Cade Investiga Acordo entre Serra Verde e USAR para Criação de Multinacional de Terras-Raras Avaliado em US$ 2,8 Bilhões.

Na última segunda-feira, a Superintendência-Geral do Conselho Administrativo de Defesa Econômica (Cade) deu início a um procedimento administrativo para investigar um acordo entre a empresa brasileira Serra Verde e a norte-americana USAR no campo das terras-raras. O foco desta análise é compreender a natureza da operação: se ela se caracteriza como uma aquisição, o que obrigaria uma avaliação minuciosa pelo Cade, ou se se trata de uma simples parceria comercial.

Em abril deste ano, Serra Verde e USAR anunciaram planos para a formação de uma multinacional voltada para a cadeia produtiva de ímãs de terras-raras, com operações previstas em países como Brasil, Estados Unidos, França e Reino Unido. A nova empresa, resultado dessa cooperação, terá a capacidade de atuar ao longo de toda a cadeia produtiva — desde a extração dos minerais até o processamento, separação, metalização e a fabricação de ímãs.

Além de sua aliança estratégica, a Serra Verde também firmou um acordo de fornecimento que se estenderá por 15 anos para abastecer uma Empresa de Propósito Específico (SPV), que conta com financiamento de agências governamentais dos EUA e investidores privados.

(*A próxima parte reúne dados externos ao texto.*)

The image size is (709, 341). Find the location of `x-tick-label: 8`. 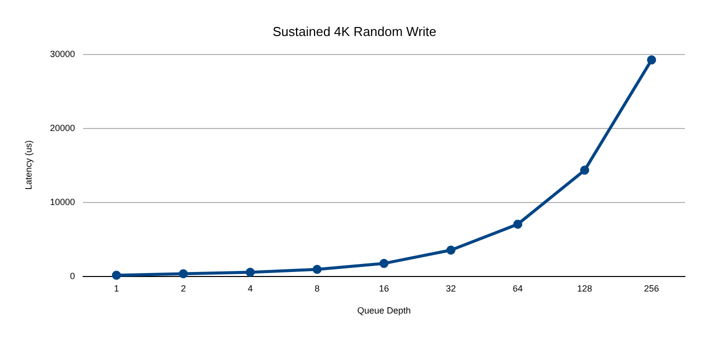

x-tick-label: 8 is located at coordinates (317, 289).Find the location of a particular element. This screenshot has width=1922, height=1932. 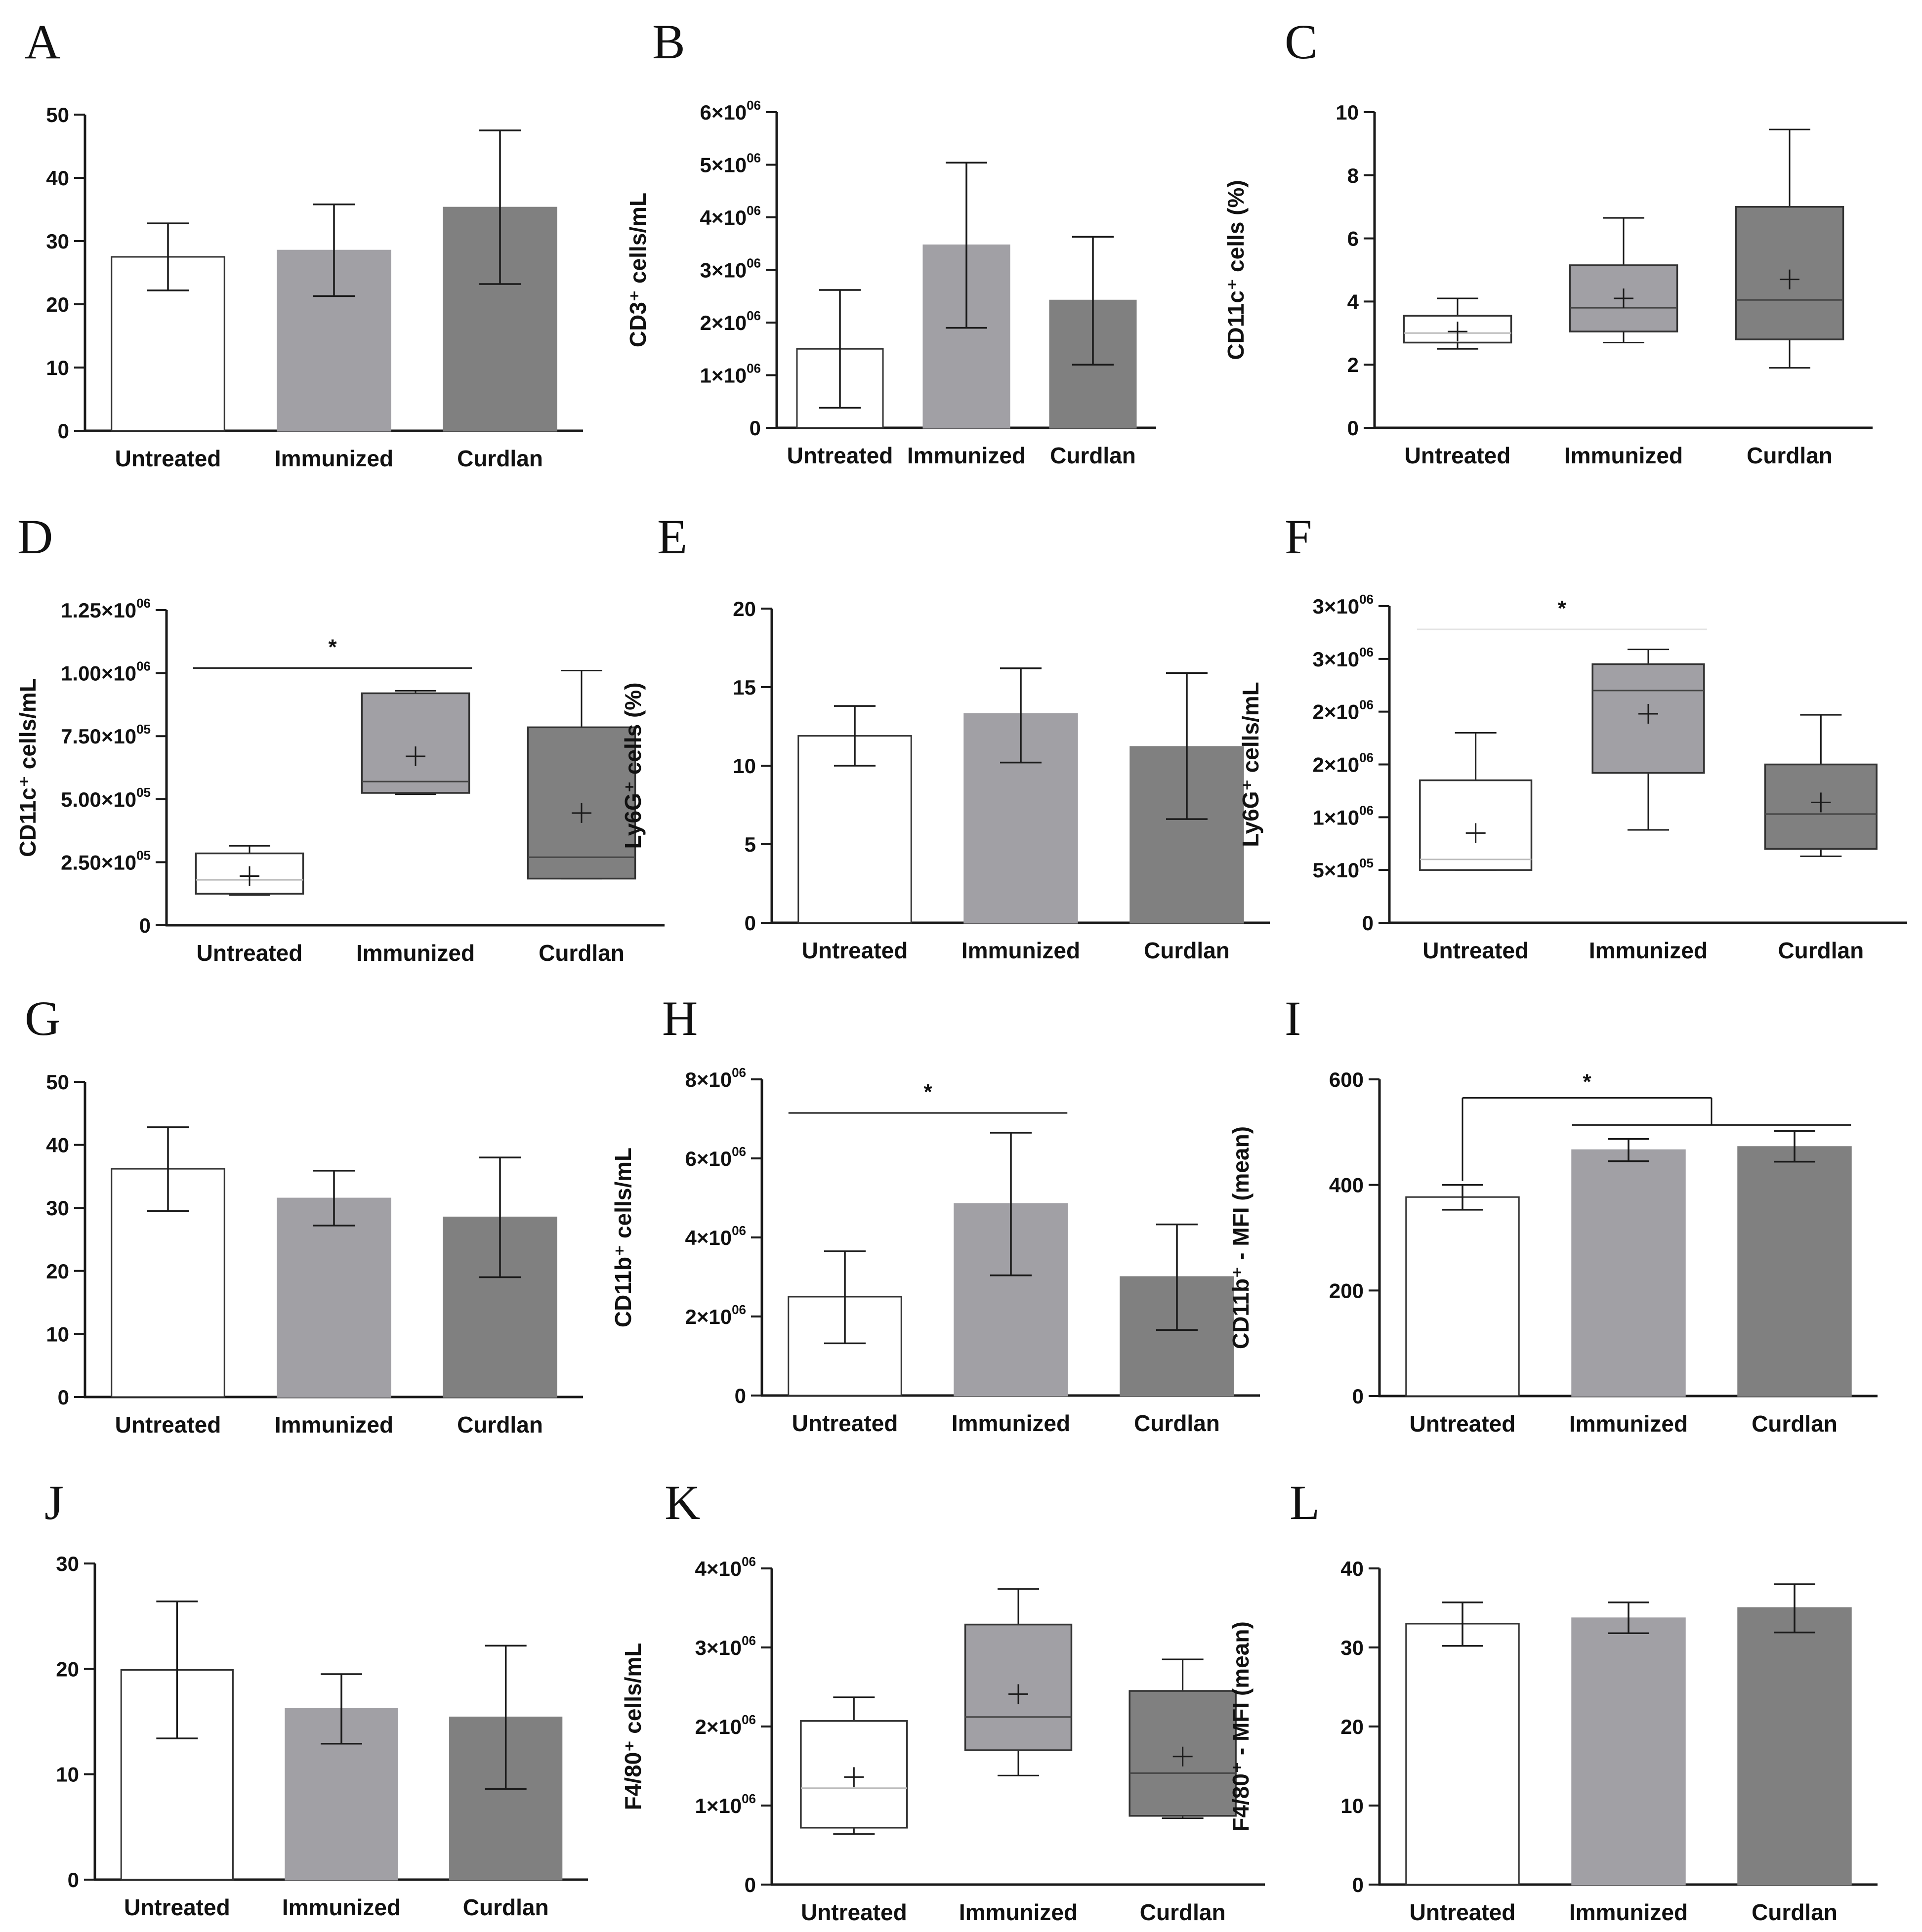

Este contrato assegura a compra de 100% da produção gerada na Fase I do projeto, com garantias de preços mínimos para as terras-raras magnéticas.

O valor do negócio em questão foi estimado em impressionantes US$ 2,8 bilhões. A USAR, de acordo com reportagem da imprensa, se comprometeu a injetar US$ 300 milhões em dinheiro e a emitir aproximadamente 126,8 milhões de ações em favor da Serra Verde. Atualmente, a empresa brasileira, que controla uma significativa mina no norte de Goiás, é gerida por um consórcio de investidores, incluindo as americanas Denham Capital e EMG, além da britânica Vision Blue.

O procedimento instaurado pelo Cade buscará determinar se o acordo entre Serra Verde e USAR constitui um ato de concentração, cuja notificação espontânea é obrigatória. Assim, o Cade avaliará os possíveis impactos concorrenciais do acordo. A conclusão da investigação poderá resultar em decisões que vão desde o arquivamento do caso até a aprovação da operação ou a instauração de um processo administrativo mais detalhado. A palavra final caberá ao plenário do Cade, que deverá deliberar com base nas evidências e análises disponibilizadas.